Java 8 stream.collect( … groupingBy ( … mapping( …

2020-07-07 10:53发布

问题:

I played around with a solution using groupingBy, mapping and reducing to the following question: Elegantly create map with object fields as key/value from object stream in Java 8. Summarized the goal was to get a map with age as key and the hobbies of a person as a Set.

One of the solutions I came up with (not nice, but that's not the point) had a strange behaviour.

With the following list as input:

List<Person> personList = Arrays.asList(
     new Person(/* name */ "A", /* age */ 23, /* hobbies */ asList("a")),
     new Person("BC", 24, asList("b", "c")),
     new Person("D", 23, asList("d")),
     new Person("E", 23, asList("e"))
);

and the following solution:

Collector<List<String>, ?, Set<String>> listToSetReducer = Collectors.reducing(new HashSet<>(), HashSet::new, (strings, strings2) -> {
  strings.addAll(strings2);
  return strings;
});
Map<Integer, Set<String>> map = personList.stream()
                                          .collect(Collectors.groupingBy(o -> o.age, 
                                                                         Collectors.mapping(o -> o.hobbies, listToSetReducer)));
System.out.println("map = " + map);

I got:

map = {23=[a, b, c, d, e], 24=[a, b, c, d, e]}

clearly not what I was expecting. I rather expected this:

map = {23=[a, d, e], 24=[b, c]}

Now if I just replace the order of (strings, strings2) of the binary operator (of the reducing collector) to (strings2, strings) I get the expected result. So what did I miss here? Did I misinterpret the reducing-collector? Or which documentation piece did I miss that makes it obvious that my usage was not working as expected?

**DATASET CONTENT:**
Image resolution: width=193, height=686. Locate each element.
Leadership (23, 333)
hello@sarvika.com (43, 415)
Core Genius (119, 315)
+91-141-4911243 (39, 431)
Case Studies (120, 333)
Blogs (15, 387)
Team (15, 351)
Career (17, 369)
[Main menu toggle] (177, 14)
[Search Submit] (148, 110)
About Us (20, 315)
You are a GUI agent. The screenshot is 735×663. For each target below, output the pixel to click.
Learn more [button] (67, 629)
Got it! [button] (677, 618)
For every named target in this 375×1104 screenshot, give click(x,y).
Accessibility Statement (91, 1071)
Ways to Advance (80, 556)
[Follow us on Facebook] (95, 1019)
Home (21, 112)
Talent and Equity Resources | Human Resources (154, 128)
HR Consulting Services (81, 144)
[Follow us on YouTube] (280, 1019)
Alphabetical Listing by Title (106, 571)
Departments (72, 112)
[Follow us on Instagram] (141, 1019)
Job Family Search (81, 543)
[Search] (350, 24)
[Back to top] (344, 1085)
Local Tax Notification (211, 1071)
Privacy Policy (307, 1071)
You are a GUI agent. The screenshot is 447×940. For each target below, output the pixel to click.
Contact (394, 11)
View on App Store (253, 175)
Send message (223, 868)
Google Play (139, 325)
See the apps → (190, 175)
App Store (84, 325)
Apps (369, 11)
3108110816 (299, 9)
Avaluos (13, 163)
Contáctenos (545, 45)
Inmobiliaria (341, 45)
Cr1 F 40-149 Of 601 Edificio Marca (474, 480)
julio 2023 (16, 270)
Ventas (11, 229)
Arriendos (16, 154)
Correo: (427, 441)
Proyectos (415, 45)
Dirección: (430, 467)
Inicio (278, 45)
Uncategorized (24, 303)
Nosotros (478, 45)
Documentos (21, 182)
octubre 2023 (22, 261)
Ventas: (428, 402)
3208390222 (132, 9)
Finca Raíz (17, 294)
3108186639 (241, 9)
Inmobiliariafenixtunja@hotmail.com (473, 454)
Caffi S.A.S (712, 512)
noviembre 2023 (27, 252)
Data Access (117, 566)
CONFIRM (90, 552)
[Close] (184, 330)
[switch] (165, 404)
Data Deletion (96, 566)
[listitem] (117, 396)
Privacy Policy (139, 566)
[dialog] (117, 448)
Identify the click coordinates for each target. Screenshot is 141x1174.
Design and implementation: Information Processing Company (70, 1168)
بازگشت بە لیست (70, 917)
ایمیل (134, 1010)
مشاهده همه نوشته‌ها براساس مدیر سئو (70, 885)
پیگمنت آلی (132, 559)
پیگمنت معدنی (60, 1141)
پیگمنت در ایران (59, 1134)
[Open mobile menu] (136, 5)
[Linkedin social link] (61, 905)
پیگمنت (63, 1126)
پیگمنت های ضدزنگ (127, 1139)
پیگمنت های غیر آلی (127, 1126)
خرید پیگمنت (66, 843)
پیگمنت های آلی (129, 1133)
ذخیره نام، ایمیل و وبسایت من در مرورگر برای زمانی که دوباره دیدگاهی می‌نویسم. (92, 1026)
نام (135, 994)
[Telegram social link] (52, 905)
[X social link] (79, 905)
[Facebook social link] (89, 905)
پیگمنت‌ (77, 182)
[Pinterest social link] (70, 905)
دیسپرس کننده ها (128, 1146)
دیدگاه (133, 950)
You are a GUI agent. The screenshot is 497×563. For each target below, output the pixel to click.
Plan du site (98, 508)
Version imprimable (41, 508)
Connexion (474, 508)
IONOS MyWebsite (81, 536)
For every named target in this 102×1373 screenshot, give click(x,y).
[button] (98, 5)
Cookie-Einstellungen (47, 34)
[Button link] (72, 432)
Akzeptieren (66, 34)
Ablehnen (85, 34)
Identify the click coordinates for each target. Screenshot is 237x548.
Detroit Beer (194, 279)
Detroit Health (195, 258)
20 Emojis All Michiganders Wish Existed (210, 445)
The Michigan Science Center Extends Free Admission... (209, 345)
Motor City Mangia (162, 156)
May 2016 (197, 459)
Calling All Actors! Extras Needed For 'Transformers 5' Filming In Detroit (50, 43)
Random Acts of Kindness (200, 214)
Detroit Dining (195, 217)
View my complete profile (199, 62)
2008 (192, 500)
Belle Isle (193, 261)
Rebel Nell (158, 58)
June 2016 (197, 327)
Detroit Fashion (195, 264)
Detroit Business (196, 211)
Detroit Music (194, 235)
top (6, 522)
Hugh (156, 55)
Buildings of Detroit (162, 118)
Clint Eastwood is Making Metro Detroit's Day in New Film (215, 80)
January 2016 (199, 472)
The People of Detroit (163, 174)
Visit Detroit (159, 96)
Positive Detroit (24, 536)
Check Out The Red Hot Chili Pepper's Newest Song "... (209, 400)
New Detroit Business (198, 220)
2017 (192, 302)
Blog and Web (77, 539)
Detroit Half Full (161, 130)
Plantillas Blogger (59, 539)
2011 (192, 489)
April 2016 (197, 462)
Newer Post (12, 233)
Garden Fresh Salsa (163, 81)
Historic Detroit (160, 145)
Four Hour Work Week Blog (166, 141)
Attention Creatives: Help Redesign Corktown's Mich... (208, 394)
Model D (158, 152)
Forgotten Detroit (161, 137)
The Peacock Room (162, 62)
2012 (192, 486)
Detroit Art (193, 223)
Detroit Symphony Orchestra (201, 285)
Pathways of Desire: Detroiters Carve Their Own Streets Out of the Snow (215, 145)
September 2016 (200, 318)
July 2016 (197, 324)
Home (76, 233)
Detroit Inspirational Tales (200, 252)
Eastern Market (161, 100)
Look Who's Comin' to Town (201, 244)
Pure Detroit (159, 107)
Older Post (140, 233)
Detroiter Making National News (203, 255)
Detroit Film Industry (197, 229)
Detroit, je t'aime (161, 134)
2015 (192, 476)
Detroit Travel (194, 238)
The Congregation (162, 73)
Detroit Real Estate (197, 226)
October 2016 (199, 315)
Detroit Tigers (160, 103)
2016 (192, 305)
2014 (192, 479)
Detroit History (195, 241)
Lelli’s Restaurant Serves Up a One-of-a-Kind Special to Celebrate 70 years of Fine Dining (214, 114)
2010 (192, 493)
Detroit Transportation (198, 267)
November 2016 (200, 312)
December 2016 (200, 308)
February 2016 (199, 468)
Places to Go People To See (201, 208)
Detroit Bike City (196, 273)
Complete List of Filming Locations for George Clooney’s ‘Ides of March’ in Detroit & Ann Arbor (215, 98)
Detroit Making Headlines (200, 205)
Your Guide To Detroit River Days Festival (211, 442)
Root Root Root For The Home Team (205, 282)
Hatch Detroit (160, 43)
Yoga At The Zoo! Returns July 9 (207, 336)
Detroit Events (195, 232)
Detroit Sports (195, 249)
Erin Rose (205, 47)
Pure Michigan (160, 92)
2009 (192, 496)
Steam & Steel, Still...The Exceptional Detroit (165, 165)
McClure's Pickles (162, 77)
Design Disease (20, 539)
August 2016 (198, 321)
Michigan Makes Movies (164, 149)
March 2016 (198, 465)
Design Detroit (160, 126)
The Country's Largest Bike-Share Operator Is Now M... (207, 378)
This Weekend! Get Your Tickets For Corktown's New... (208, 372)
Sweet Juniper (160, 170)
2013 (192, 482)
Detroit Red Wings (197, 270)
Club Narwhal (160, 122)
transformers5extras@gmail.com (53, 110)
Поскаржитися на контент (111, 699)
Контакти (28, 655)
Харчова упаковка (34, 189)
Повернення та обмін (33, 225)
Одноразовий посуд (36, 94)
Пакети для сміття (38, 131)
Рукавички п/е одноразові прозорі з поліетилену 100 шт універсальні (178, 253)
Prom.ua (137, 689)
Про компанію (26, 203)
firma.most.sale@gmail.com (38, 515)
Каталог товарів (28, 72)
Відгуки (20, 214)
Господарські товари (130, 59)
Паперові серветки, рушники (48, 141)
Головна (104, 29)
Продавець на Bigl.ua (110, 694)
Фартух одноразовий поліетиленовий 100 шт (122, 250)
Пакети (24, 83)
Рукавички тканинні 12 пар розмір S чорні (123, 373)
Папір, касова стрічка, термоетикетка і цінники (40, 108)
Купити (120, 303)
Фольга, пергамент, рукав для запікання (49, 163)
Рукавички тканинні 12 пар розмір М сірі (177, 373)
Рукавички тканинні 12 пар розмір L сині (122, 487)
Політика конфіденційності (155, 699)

**GOAL:**
Answer these questions from the Java stream thread:
(a) What field serves as the map's key in the stated goal?
(b) What map did the poster's solution actually print?
(c) What change to the reducing collector's binary operator produced the expected result?
The records are not used in any task here.

**EXERCISE RESULT:**
(a) The person's age.
(b) map = {23=[a, b, c, d, e], 24=[a, b, c, d, e]}
(c) Swapping the parameter order from (strings, strings2) to (strings2, strings).